• **Parts of the exercise**
1. In the Thor Blitz review, how does the player control the sword that releases the pieces?
2. Extend the Thor Blitz review from the point where it stops.

• **Page text**
···

Thor Blitz, $0.99 (by Heitor Barcellos) Universal


   Hello all, I am Frost and going to start with the game Thor Blitz, by one man developer Heitor Barcellos.

   Basically, Thor Blitz is a match-3 game and its obviously inspired by the nordic god of thunder, Thor, who is at war with the Olympus.

   The game plays as a normal match-3 game, theres falling pieces and you have to match them on the bottom of the screen, having multiple pieces like triangles, squared blocks, diamonds and more, a lot more. The sword on top releases the pieces, always falling in groups of 2. You control the sword by tilting your iDevice. While the pieces are falling, and by the way to do it really fast, i heard 1.1 fixed this, but i wish it could be slower, being sometimes frustating at later levels… you have to drag them wherever you want to place them, if you can, and lets you flip the pieces on mid air on once placed on the gound, but you have limited moves, because theres a bar shaped like a sword that limits your moves, making your brain work faster. The point here, as many other match-3 games is to “form horizontal, vertial or L-shaped chains of three or more pieces”… also, you can make combos with 4+ chains to collect Diamonds, if you collect the required 3 diamonds, you will cast a super power called Thunderbolt, wiping out the screen. While this is the bigger combo possible, theres also lower one like earth or aqua combos (is all about making combos to survive), all being flashy and bringing some effects to enlighten it a bit although the game looks solid, in full Retina Display.

···

• **Records supplied**
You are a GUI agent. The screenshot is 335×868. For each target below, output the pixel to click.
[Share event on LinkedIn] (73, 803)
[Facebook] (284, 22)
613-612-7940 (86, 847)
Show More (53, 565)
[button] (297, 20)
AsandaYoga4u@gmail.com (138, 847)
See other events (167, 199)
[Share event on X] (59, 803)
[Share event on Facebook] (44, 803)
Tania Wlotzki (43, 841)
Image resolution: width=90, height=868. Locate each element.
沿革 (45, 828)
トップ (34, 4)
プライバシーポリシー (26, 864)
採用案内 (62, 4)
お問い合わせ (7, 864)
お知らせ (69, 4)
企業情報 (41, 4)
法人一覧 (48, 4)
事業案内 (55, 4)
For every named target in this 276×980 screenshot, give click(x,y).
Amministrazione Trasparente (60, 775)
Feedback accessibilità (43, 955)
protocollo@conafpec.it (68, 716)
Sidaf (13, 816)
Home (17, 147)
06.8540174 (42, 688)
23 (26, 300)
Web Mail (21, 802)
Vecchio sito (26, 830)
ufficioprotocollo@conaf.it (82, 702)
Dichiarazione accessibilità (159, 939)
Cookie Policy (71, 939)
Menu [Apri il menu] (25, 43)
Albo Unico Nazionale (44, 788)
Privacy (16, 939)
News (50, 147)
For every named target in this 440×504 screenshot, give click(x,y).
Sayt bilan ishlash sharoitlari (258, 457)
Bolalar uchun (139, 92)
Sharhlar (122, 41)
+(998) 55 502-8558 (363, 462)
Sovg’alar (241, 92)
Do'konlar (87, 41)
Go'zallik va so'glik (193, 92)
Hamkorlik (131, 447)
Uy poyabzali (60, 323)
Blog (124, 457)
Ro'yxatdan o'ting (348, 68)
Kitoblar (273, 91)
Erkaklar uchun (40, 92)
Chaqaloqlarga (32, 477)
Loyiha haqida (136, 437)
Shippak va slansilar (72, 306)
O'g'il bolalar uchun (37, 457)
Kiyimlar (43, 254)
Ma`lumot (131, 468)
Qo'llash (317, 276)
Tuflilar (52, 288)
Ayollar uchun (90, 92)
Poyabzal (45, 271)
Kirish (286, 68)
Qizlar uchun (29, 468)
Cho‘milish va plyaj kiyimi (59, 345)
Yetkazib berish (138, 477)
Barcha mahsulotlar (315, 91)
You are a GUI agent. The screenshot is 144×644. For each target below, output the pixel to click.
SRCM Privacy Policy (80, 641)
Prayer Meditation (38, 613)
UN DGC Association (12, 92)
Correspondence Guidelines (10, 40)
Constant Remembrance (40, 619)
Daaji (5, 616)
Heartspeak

···

• **Results for each task**
1. By tilting the iDevice.

2.
   The game has some depth, because you gain experience, gaining levels (and here is where the God of War influence kicks in), and some levels brings you new powers and adding runes, actually being like normal pieces, to the mix, ramping the difficulty up quite a little as you progress. I wish there could be some explanations for each of them, like Pigs on Trees, who does an outstanding job at that because they just show you the piece, leaving you wondering what it does. Some of them to help you, like Mjölnir, Thors hammer, that wipes an entire line or the multi-metal can, who can be combined with anything… also added are other regular pieces, called Runes to add more difficulty to mix them together. There are also bad powers, like the Hades Touch, inverting controls.

   There two game modes and a tutorial. The game modes is Story and Ragnarok, the fist one being the normal game, unlocking runes and progression through levels and the latter is a endless survival mode with everthing unlocked from the beginning and is quite challenging. The tutorial could be more explanatory with the power-ups , but i guess the dev wants to surprise you while playing… Replayability is good because you want to see whats ahead, and unlock new runes and powers, so this gives this game a “one more time” appeal. Theres also one leaderboard with your total points for both modes to compare youself with the rest of the world, and 6 achievements.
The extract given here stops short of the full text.